When is 8000 too small?

  • Comments posted to this topic are about the item When is 8000 too small?

  • My guess would be that 8000 is too small as soon as you need 8001. 😉

    While it would be nice to maybe have more than 8060 bytes, it'll get seriously abused. Also, I'd just as soon not have to go through 2 years of service packs to fix all the bugs that could be induced by such a change.

    --Jeff Moden


    RBAR is pronounced "ree-bar" and is a "Modenism" for Row-By-Agonizing-Row.
    First step towards the paradigm shift of writing Set Based code:
    ________Stop thinking about what you want to do to a ROW... think, instead, of what you want to do to a COLUMN.

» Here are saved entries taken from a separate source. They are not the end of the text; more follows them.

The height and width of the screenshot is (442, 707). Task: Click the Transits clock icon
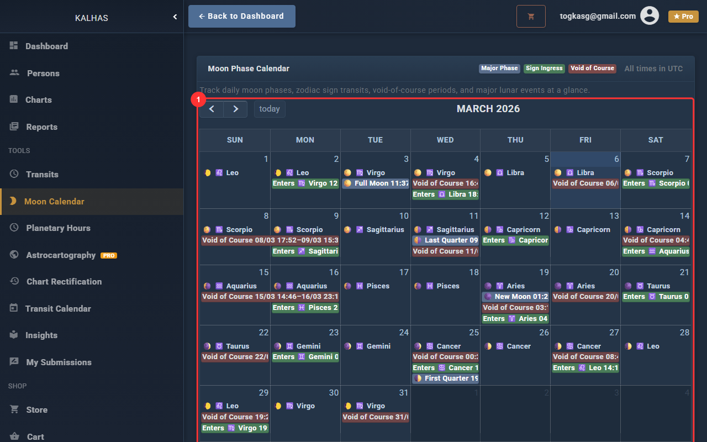pyautogui.click(x=14, y=174)
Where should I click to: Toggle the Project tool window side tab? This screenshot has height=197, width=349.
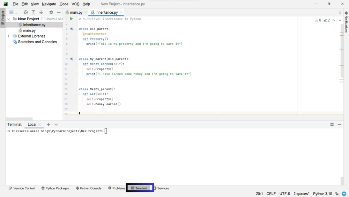pyautogui.click(x=2, y=18)
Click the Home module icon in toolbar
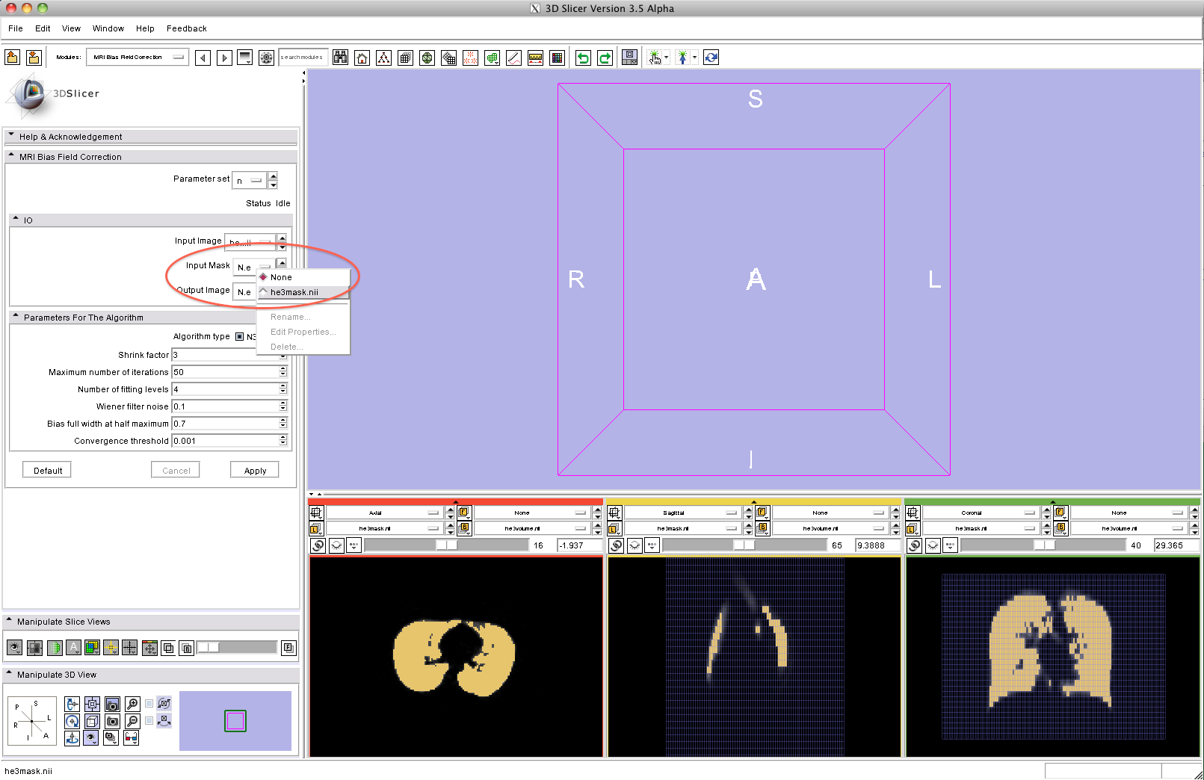The image size is (1204, 780). tap(362, 58)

    Change is inevitable... Change for the better is not.


    Helpful Links:
    How to post code problems
    How to Post Performance Problems
    Create a Tally Function (fnTally)

  • I take it that the 8060 byte limit has its roots with Sybase. Not all database systems have such a limitation. I had the opportunity to work with one of those many years ago. It was part of a head to head competition between MS SQL Server 6.5 and Borland InterBase. Now InterBase is a good product and has many interesting features (like storing multideminsional arrays -- why, not sure). It didn't have a fixed page size. If your record was 64K long, it didn't care.

    The main reason InterBase lost the competition was that the lead programmer determined it was easier to code against SQL Server than InterBase using Visual Basic (can't remember if it was VB 5 or VB 6, but think it was VB 6). Coding to the InterBase ODBC was extremely bloody according to this individual.

  • A limitation is always bad. If someone wants to store an entire book in one cell why not let them? In the end I'm sure that will provide us with more new handy algorithms and functions.

  • Have a look in the resource database - it ain't going away anytime soon... how many times could MS hard-code 8000?

    With 2005/2008 it's easy to create unlimited version of string functions via CLR (C# etc) what annoyed me was way you had to do it. SqlString needs a [SqlFacit(maxlength=-1)] or use a SqlChar with .ToString() in your code for performing string functions. Otherwise it defaults to 8000 bytes (4000 nchars) - why?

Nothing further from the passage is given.